### Aufgaben
(a) Wann kam G. D. Charatan laut dem Urteilsauszug nach Kleinlützel?
(b) Setzen Sie den Urteilsauszug zum Kaufsrecht an Aktien nach seinem letzten Satz fort.

43. Urteil der I. Zivilabteilung vom 17. Dezember 1968 i.S. Bacal gegen Solothurner Handelsbank.

Regeste

Kaufsrecht an Aktien.
Zulässigkeit der Berufung. Endentscheid oder selbständiger Vorentscheid? (Erw. 1).
Das vertraglich eingeräumte Kaufsrecht an Aktien (sog. Option) ist ein Gestaltungsrecht (Erw. 2).
Frage der Übertragbarkeit eines solchen Kaufsrechts (Erw. 3, 4).
Ausschluss der Abtretbarkeit wegen der Natur des Rechtsverhältnisses (Erw. 5).
Rechtsmissbräuchliche Berufung auf die Unübertragbarkeit? (Erw. 6).

Sachverhalt ab Seite 275

BGE 94 II 274 S. 275

A.- Die Bru-Bu Werke AG in Kleinlützel stellt Pfeifen, Stöcke, Sportartikel, Spankörbe und dergleichen her und treibt damit Handel. Ihr Grundkapital von Fr. 150 000.-- ist in 150 Stammaktien zu Fr. 100.-- und 270 Vorzugsaktien zu Fr. 500.-- eingeteilt. Alle Aktien lauten auf den Namen und sind vinkuliert. Die Mehrheit der Aktien gehörte der Solothurner Handelsbank. Diese war ausserdem Gläubigerin der Bru-Bu Werke AG
Im März 1959 fragte die Solothurner Handelsbank die angesehene Tabakpfeifen-Fabrik F. Charatan & Son Ltd in London an, ob sie der Bru-Bu Werke AG das Alleinvertretungsrecht für die Schweiz einräumen würde. G. D. Charatan, der damals mit seinen Eltern die F. Charatan & Son Ltd verwaltete, kam im Oktober 1959 nach Kleinlützel und versprach der Bru-Bu Werke AG zunächst die Lieferung einer bestimmten Menge Pfeifen. Er lernte in der Folge auch die dem Verwaltungsrat der Bru-Bu Werke AG angehörenden Herren Hunziker und Zwingli von der Solothurner Handelsbank kennen, und gegen Ende 1959 erhielt die Bru-Bu Werke AG von der F. Charatan & Son Ltd das gewünschte Alleinvertretungsrecht.

### Daten
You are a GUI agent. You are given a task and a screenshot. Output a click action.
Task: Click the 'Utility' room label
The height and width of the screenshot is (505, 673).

### Erwartete Antworten
(a) Im Oktober 1959.

(b)
Da der Geschäftsgang der Bru-Bu Werke AG zu wünschen übrig liess, strebte Hunziker nach einer engeren Zusammenarbeit zwischen den beiden Firmen. Er verhandelte in London mit Charatan jun. Dieser zog wegen vorgerückten Alters seiner Eltern seinen Schwiegervater Henry Bacal, einen Wäschefabrikanten, bei. Die Verhandlungen führten zu der folgenden, am 29. August 1961 in Basel abgeschlossenen Vereinbarung:
"In consideration of promoting good will of the Bru-Bu AG business and discharging the latter Company's liabilities to the
BGE 94 II 274 S. 276
Commercial Bank of Soleure, Olten, of approximately Swiss Francs 200'000.-- (mortgage of Fcs 118'000.-- not included) within 24 months from date of September 1, 1961, Mr. G. D. Charatan will have the right-at any time during these 24 months-to exercise the option of purchasing the Bank's majority holding of Bru-Bu Werke AG (Kleinlützel) share capital, viz. Swiss Francs 105'100.-- out of a total nominal value of Swiss Francs 150'000.--, at a discount of 60%.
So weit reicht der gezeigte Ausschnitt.